Defining Moral Culture in John Paul II's Footsteps


By Joelle Santolla
Special to the Herald
(From the issue of 8/30/07)

Totus Tuus.
I certainly expected to see Pope John Paul II’s motto, “totally yours,” at certain sites in his homeland of Poland, perhaps at his former residence or his birthplace.
But walking early one Saturday morning into Krakow’s main train station, I was surprised to see the motto emblazoned across the side of a public train. “The Pope’s Train,” which was blessed by Pope Benedict XVI in 2006, carries pilgrims between Wadowice, John Paul’s hometown, and Krakow, the city where he was ordained a priest and later served as archbishop.
The Pope’s Train took me to Kalwaria Zebrzydowska, the home of the second most important pilgrimage site in Poland. The site includes the 17th-century Baroque Church of the Angelic Mother of God and more than 40 chapels scattered among the surrounding woods.  
While I only rode the Pope’s Train once in my three weeks in Krakow, it sent a clear outward message about the inner faith of the Polish people as well as the constant presence of John Paul in their lives today.
I was in Poland for the Tertio Millennio Seminar on the Free Society, a 16-year-old program that brings together 30 students from North America and Eastern Europe to discuss Catholic social teaching. I learned much about the papacy of John Paul II and the essential role he played in shaping the political and cultural landscape of Poland.
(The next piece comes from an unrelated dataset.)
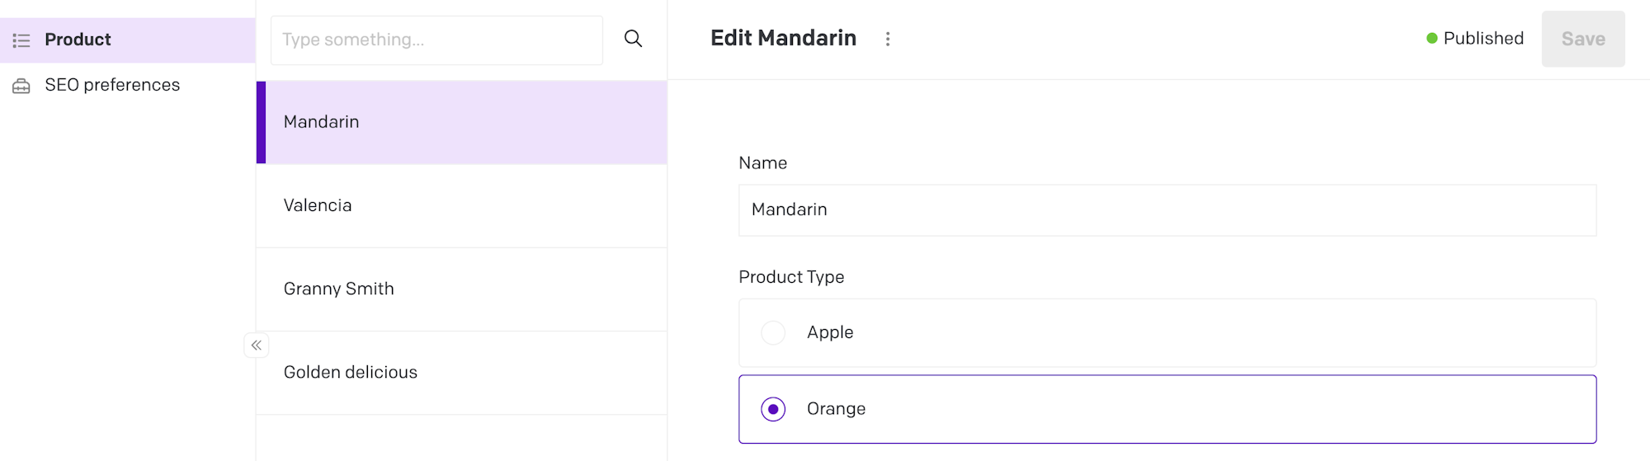Click the Published status label
This screenshot has width=1650, height=461.
[x=1483, y=39]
At the heart of the vibrant moral culture of Poland is literally “cult,” or worship, something the late Holy Father taught was the most important of three necessary ingredients in a free and virtuous society. This same culture survived the more than 100 year period during which Poland did not appear on a map of Europe.
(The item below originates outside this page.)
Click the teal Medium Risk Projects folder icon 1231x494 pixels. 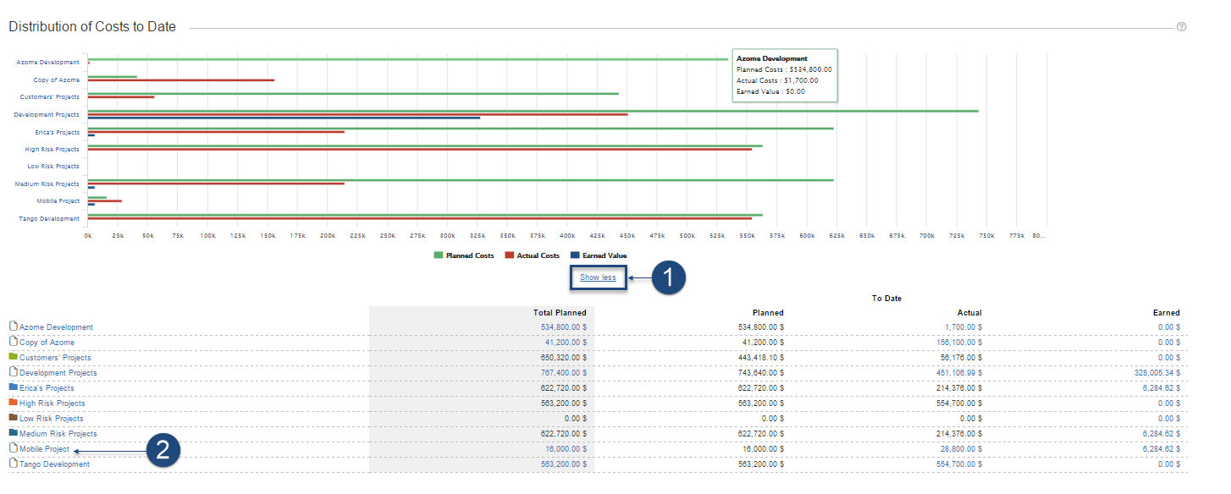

While the Poles attending the seminar brought their experience of a sound moral culture to the discussion, the American and Canadian students could speak to the other two key elements of a free and virtuous society — a democratic political system and a free market economy.
The program was hosted by the Polish Dominicans at their order’s historic priory just off the main square in the cultural center of Krakow. The Dominicans, as well as many other orders of priests and sisters, fit perfectly into the daily rhythm of life in the city. Sisters walking through the square toting backpacks, perhaps on their way to the Jagiellonian University (where John Paul II studied) are nearly as common as businessmen on their way to work.
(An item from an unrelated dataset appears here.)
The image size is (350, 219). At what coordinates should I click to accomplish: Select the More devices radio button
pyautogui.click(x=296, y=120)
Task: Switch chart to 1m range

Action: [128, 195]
Our lectures centered around Pope John Paul II’s encyclical “Centesimus Annus,” and were led by John Paul II biographer and Arlington Catholic HERALD columnist George Weigel; Dominican Fathers Maciej Zięba and Jaroslaw Kupczak; Father Richard John Neuhaus, editor of First Things; Legionaries of Christ Father Thomas Williams, dean of theology at Regina Apostolorum University in Rome; and Russell Hittinger, Warren Professor of Catholic Studies at the University of Tulsa, Okla.
A discussion among students from countries like Canada, Poland, Estonia, Croatia and Ukraine about a free and virtuous society brought to light very different opinions of what is free and what is virtuous. The opportunity to discuss culture and political systems with peers whose cultures were suppressed for a generation, and who have known communism as more than a concept in a textbook was priceless. My ideas of freedom and liberty were challenged, and I was confronted with the truth that our version of democracy in America is not flawless — that our moral culture must be just as strong as our polity and our economy to be truly free.
The Shrine of Our Lady of Czestochowa, with its revered Black Madonna icon and the Convent of St. Faustina, who communicated to the world Jesus’ message of Divine Mercy, was another testament to the public faith of the Polish people. The Auschwitz and Birkenau extermination camps and the Communist-designed factory town of Nova Huta were manifestations of the horrors of a society that is forcibly devoid of culture, faith and democracy.
The end of the three week seminar was bittersweet, and while I am glad to be back in the United States applying what I learned there, occasionally when the doors close on the Metro I shut my eyes and imagine I am riding the Pope Train home.

Santolla is an associate in the Office of Communications for the Diocese of Arlington.